*WORK TO COMPLETE*
Without changing a single word, set down all of the records.
RECORD EXTRACTS below:
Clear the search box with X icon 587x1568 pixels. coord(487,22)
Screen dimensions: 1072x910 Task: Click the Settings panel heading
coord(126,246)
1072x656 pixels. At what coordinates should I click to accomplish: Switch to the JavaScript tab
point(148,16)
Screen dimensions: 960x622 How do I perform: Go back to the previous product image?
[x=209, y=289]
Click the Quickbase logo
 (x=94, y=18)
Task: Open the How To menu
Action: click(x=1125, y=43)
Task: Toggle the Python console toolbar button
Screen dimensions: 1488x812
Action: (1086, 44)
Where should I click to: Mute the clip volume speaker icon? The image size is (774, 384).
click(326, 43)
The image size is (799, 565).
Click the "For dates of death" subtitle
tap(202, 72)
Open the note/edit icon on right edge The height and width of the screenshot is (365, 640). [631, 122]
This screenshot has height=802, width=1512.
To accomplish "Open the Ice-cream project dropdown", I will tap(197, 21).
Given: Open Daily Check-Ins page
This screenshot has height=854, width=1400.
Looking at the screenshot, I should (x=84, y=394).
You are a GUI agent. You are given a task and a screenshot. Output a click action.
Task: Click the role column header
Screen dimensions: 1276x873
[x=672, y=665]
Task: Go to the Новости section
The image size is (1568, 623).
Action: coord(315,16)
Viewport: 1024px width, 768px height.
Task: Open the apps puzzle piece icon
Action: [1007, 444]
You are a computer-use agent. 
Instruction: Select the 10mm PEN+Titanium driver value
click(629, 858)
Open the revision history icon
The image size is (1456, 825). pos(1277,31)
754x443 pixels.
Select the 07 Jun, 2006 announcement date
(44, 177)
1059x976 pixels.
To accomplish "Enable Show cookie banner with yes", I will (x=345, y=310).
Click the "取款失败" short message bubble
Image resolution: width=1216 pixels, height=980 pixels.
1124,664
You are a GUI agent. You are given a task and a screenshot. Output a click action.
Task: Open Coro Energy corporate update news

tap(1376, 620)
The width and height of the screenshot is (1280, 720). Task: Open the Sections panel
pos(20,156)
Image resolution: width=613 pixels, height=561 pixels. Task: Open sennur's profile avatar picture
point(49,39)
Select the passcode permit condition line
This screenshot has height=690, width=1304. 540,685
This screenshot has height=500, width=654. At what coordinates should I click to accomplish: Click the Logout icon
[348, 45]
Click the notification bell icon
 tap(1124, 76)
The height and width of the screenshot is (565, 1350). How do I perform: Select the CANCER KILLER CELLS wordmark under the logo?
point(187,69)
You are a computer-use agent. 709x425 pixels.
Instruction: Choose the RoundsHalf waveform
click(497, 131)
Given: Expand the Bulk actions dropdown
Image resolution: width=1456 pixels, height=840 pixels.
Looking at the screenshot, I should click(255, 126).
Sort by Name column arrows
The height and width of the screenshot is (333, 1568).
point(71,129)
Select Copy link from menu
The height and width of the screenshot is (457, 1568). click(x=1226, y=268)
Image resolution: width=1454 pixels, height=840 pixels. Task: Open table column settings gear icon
End of RECORD EXTRACTS.
*ANSWER TO THIS EXERCISE*
Clear the search box with X icon 587x1568 pixels. coord(487,22)
Screen dimensions: 1072x910 Task: Click the Settings panel heading
coord(126,246)
1072x656 pixels. At what coordinates should I click to accomplish: Switch to the JavaScript tab
point(148,16)
Screen dimensions: 960x622 How do I perform: Go back to the previous product image?
[x=209, y=289]
Click the Quickbase logo
 (x=94, y=18)
Task: Open the How To menu
Action: click(x=1125, y=43)
Task: Toggle the Python console toolbar button
Screen dimensions: 1488x812
Action: (1086, 44)
Where should I click to: Mute the clip volume speaker icon? The image size is (774, 384).
click(326, 43)
The image size is (799, 565).
Click the "For dates of death" subtitle
tap(202, 72)
Open the note/edit icon on right edge The height and width of the screenshot is (365, 640). [631, 122]
This screenshot has height=802, width=1512.
To accomplish "Open the Ice-cream project dropdown", I will tap(197, 21).
Given: Open Daily Check-Ins page
This screenshot has height=854, width=1400.
Looking at the screenshot, I should (x=84, y=394).
You are a GUI agent. You are given a task and a screenshot. Output a click action.
Task: Click the role column header
Screen dimensions: 1276x873
[x=672, y=665]
Task: Go to the Новости section
The image size is (1568, 623).
Action: coord(315,16)
Viewport: 1024px width, 768px height.
Task: Open the apps puzzle piece icon
Action: [1007, 444]
You are a computer-use agent. 
Instruction: Select the 10mm PEN+Titanium driver value
click(629, 858)
Open the revision history icon
The image size is (1456, 825). pos(1277,31)
754x443 pixels.
Select the 07 Jun, 2006 announcement date
(44, 177)
1059x976 pixels.
To accomplish "Enable Show cookie banner with yes", I will (x=345, y=310).
Click the "取款失败" short message bubble
Image resolution: width=1216 pixels, height=980 pixels.
1124,664
You are a GUI agent. You are given a task and a screenshot. Output a click action.
Task: Open Coro Energy corporate update news

tap(1376, 620)
The width and height of the screenshot is (1280, 720). Task: Open the Sections panel
pos(20,156)
Image resolution: width=613 pixels, height=561 pixels. Task: Open sennur's profile avatar picture
point(49,39)
Select the passcode permit condition line
This screenshot has height=690, width=1304. 540,685
This screenshot has height=500, width=654. At what coordinates should I click to accomplish: Click the Logout icon
[348, 45]
Click the notification bell icon
 tap(1124, 76)
The height and width of the screenshot is (565, 1350). How do I perform: Select the CANCER KILLER CELLS wordmark under the logo?
point(187,69)
You are a computer-use agent. 709x425 pixels.
Instruction: Choose the RoundsHalf waveform
click(497, 131)
Given: Expand the Bulk actions dropdown
Image resolution: width=1456 pixels, height=840 pixels.
Looking at the screenshot, I should click(255, 126).
Sort by Name column arrows
The height and width of the screenshot is (333, 1568).
point(71,129)
Select Copy link from menu
The height and width of the screenshot is (457, 1568). click(x=1226, y=268)
Image resolution: width=1454 pixels, height=840 pixels. Task: Open table column settings gear icon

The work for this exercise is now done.